Apple (NASDAQ: AAPL) could increase its annual revenue in India to $20 billion by 2025, according to Wedbush analysts who have an Outperform rating on the stock and a $205 price target.
“This week marks a significant strategic move for Cupertino, as Cook will cut the red ribbon on the first retail stores in India this week in Mumbai and New Delhi,” they explained.
Analysts noted that the tech giant’s retail strategy will be centered on acquiring new customers while “importantly converting Samsung/Xiaomi/Vivo/OPPO customers into Apple iPhone customers over time”
The analysts stated, “While Apple’s current market share in India is less than 10%, we believe that the company’s unrivaled marketing and brand presence will enable it to turn India into an incremental growth catalyst when the anniversary iPhone 15 hits the market in September.”
In light of the COVID restrictions in China, Apple is also considering India as a production location for iPhones.
Ives continued, “As Foxconn/Apple put more skin in the game on the iPhone production front in India, this will go hand-in-hand with a larger retail presence in India, as witnessed this week, which mirrors the early days of the China penetration strategy a decade ago.”

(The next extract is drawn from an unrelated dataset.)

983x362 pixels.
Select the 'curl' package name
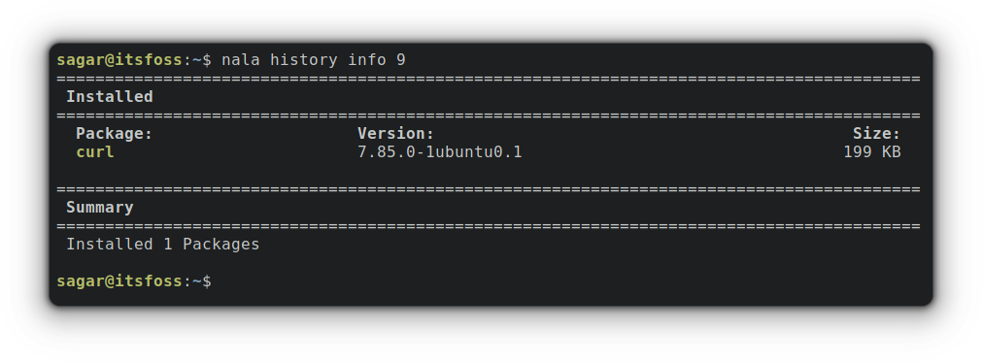pyautogui.click(x=94, y=152)
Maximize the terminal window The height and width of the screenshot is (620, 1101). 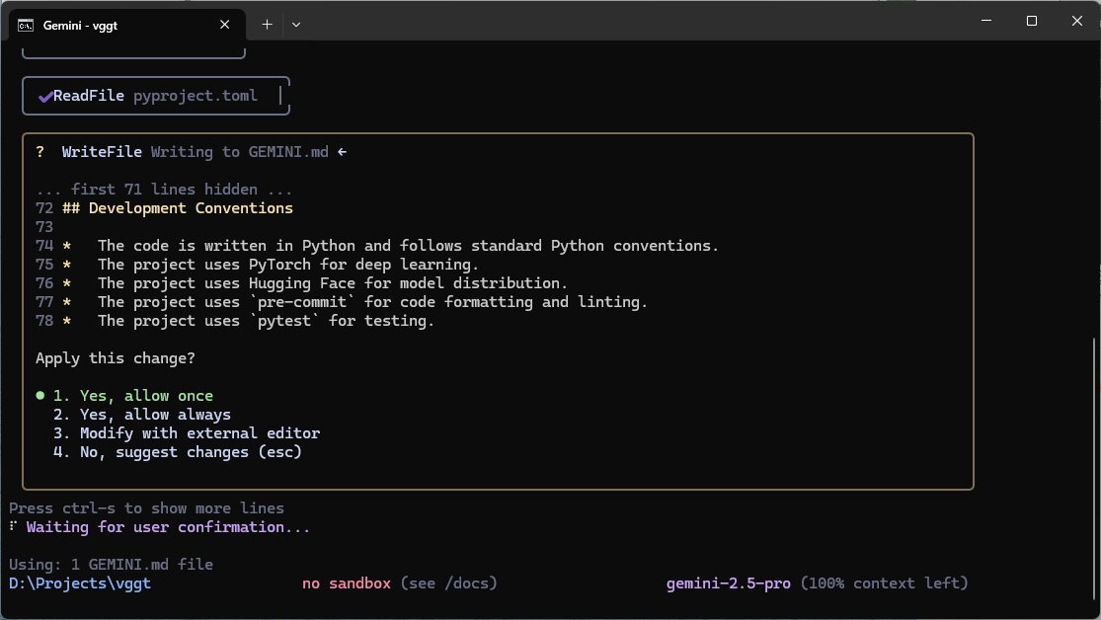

“Apple has tangentially pursued the India market for years with some success, despite the fact that India revenue is only about $6 billion (less than 2% of global revenue) and the company has negligible presence in the country. This dynamic will change as Apple aggressively pursues production and retail expansion in India over the coming years. We believe this will be a strategic poker play by Cupertino that could increase India’s annual revenue to $20 billion by 2025.